* 阅读短文 *
绝唱(2)

本文较长,为照顾看官阅读习惯,分三期发表。

又长见识了。老陈和夏班长的这点交道,有争,有让,有自我,有善良,内中还透着哲学、经济学以及人际关系学的应用,够我学一阵的。但老陈强调的重点是吃啥补啥,吃腰子补肾。驴毬驴蛋很金贵,是男人的加油站,女人的夜里盼。特别是驴毬加工的“金钱肉”,是肉中极品,食之有“金枪不倒之功”,而且其炮制与食用,是一种品味,一种文化。

饮食与文化扯到一起,大都有故事可讲,比如乞丐与叫花子鸡、周文王与涎水面、杜甫与五柳鱼,苏轼与东坡肉、张爱玲与蛤蟆酥等,雅俗共赏,传扬很广。然传统美食文化,三句话就扯到男女之事,是否与前人“种地靠牛,点灯靠油,吃水靠挑,娱乐靠毬”的单调生活有关呢?我那时还没娶妻,对床帏之事充满新奇。老陈的话令我心跳加快,脸颊发烧。他关于金钱肉的炮制,更是让我耳目一新。

* 数据摘录 *
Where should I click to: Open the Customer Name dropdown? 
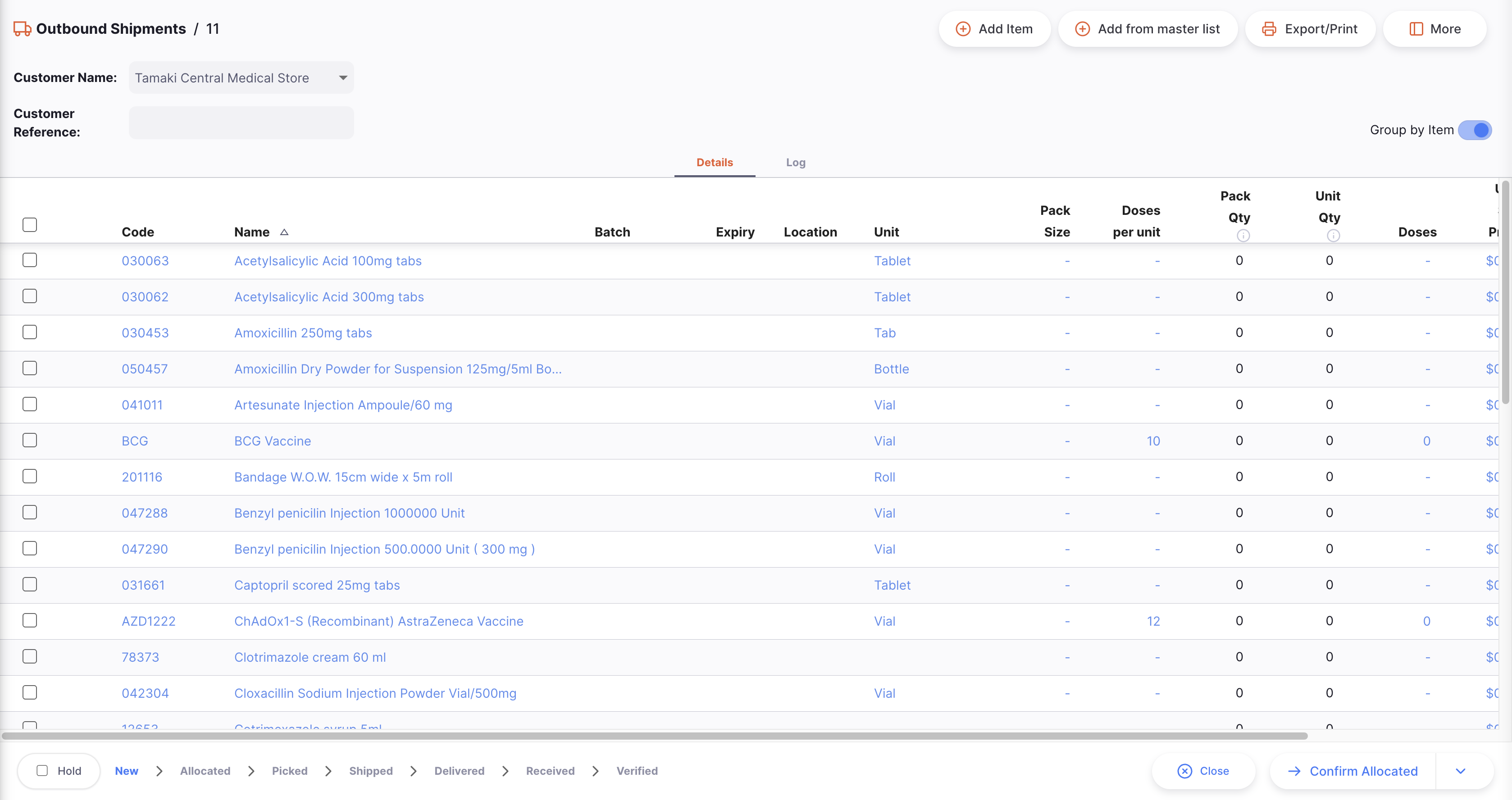pos(343,77)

* 任务 1 *
判断下列说法是否与阅读短文相符,每项回答"是"或"否",并原文引用起决定作用的语句:(a)本文分两期发表;(b)作者当时已经娶妻;(c)老陈强调的重点是吃啥补啥。
* 任务 2 *
请从阅读短文的最后一句之后接着往下写一两段。

* 练习结果 1 *
(a)否。"分三期发表"
(b)否。"我那时还没娶妻"
(c)是。"但老陈强调的重点是吃啥补啥"

* 练习结果 2 *
所谓的金钱肉,就是驴毬的切片,外圆内方,酷似孔方兄。其制作相当讲究,也非常麻烦。首先是取驴毬有讲究,一定要在勃起的情况下割下来,用其生猛。其次是炮制的时候要将驴毬洗干净,用碱水浸泡一小时,再用淘米水浸泡半小时,然后找几根竹筷,将圆头切掉,剩下的四棱截成两三公分的小节,一节一节插入中孔,在两节之间要夹一些生姜末和辣椒干,以便煮炖时入味。再下来是备汤,一定要铁锅,锅要大,水要宽,将生姜、皮牙子(洋葱)、茴香、陈皮、花椒和辣椒等调料入水后加盖煎炖,大半锅炖到小半锅,一开锅盖香气四溢,这汤就备好了;最后把把浸泡好的驴毬放入汤锅,文火慢炖一小时,差不多八九分熟,加盐,再炖十五分钟捞出,用长筷子捅出中孔的短竹节,切片摆盘。片儿要切得薄薄的,就一个铜钱的厚度,开元通宝、乾隆通宝那样,摆得要像穿了绳子的钱串儿一样,上桌的时候浇上蒜泥,沥上辣椒油,加适量酱醋,这一盘金钱肉便可以下酒了。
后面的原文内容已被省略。